Meteoroid, Meteor and Meteorite

  • A meteoroid is any solid debris originating from asteroids, comets or other celestial object and floats through interplanetary space.
  • A meteor is the streak of light that appears in the sky when a meteoroid enters the atmosphere (mesosphere) at about 200 km at high speed and burns up because of the friction.
  • A meteor is popularly termed a ‘shooting star’ or ‘falling star’.
  • In some cases, the meteoroid does not burn up completely and makes its way to the Earth’s surface. The surviving chunk is called a meteorite.
  • The circular depression created on the earth’s surface after the meteorite’s impact is called as a meteorite crater.
  • Meteorite impacts are common on all planets and moons in the solar system.
  • The most conspicuous meteorite craters can be found on the surfaces of the Moon and Mercury (because they are geologically inactive due to negligible atmosphere).
  • Largest Meteor Crater: A meteor crater in Arizona (USA) is 1,300 m deep is the largest meteor crater in the world.
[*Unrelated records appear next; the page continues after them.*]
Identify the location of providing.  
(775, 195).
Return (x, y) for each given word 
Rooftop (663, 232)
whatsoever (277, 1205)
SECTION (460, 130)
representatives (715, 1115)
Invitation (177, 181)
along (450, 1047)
It was formed over 10,000 years ago.

Meteoroid, Meteor and Meteorite

Chicxulub crater
  • Chicxulub crater (Mexico’s Yucatan Peninsula) was caused by a meteor impact that is believed to have wiped out the dinosaurs (mass extinction at the end of the Cretaceous 65 million years ago).

Chicxulub crater

Meteorite craters in India

  • Lonar Lake (1.8 km in diameter) in Buldhana District of Maharashtra
  • Dhala crater (14 km in diameter) in Shivpuri district, Madhya Pradesh and
  • Ramgarh crater (3.5 km in diameter) is a potential meteorite crater in Kota plateau in Rajasthan.